** INFORMATION follows **
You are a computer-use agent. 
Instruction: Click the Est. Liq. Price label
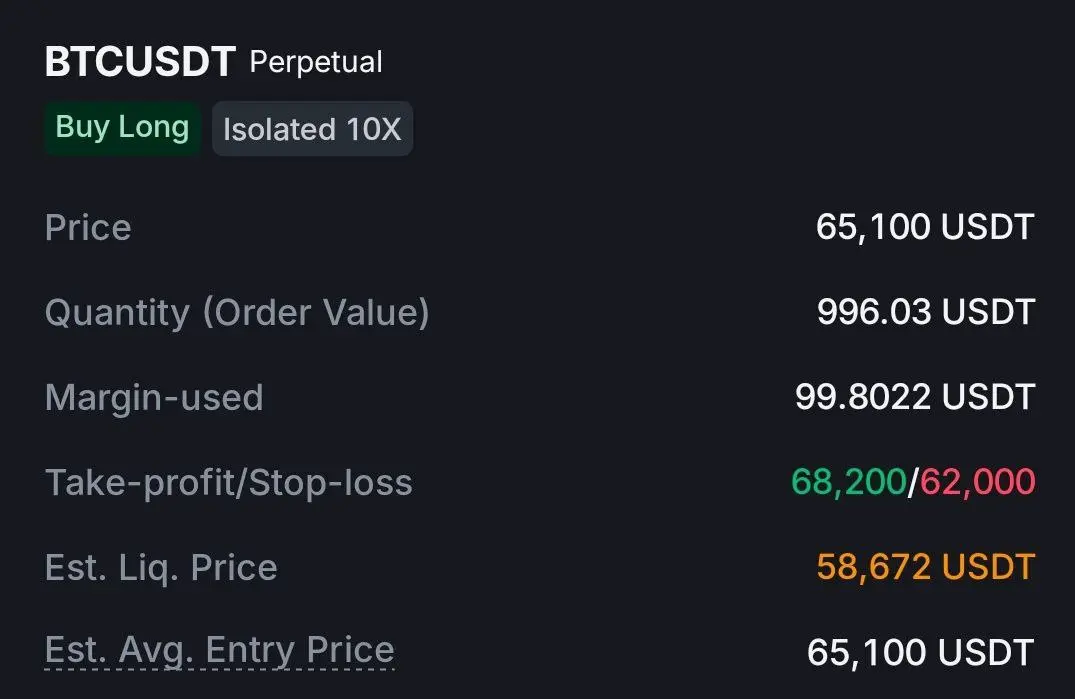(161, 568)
** End of INFORMATION **
** INFORMATION follows **
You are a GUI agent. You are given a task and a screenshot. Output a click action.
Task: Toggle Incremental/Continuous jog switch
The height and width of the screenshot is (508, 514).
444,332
** End of INFORMATION **
__AIM OF THE TASK__. Taking the material above, say how many lines have "agent" in them, and give no other output.

__EXPECTED ANSWER__. 2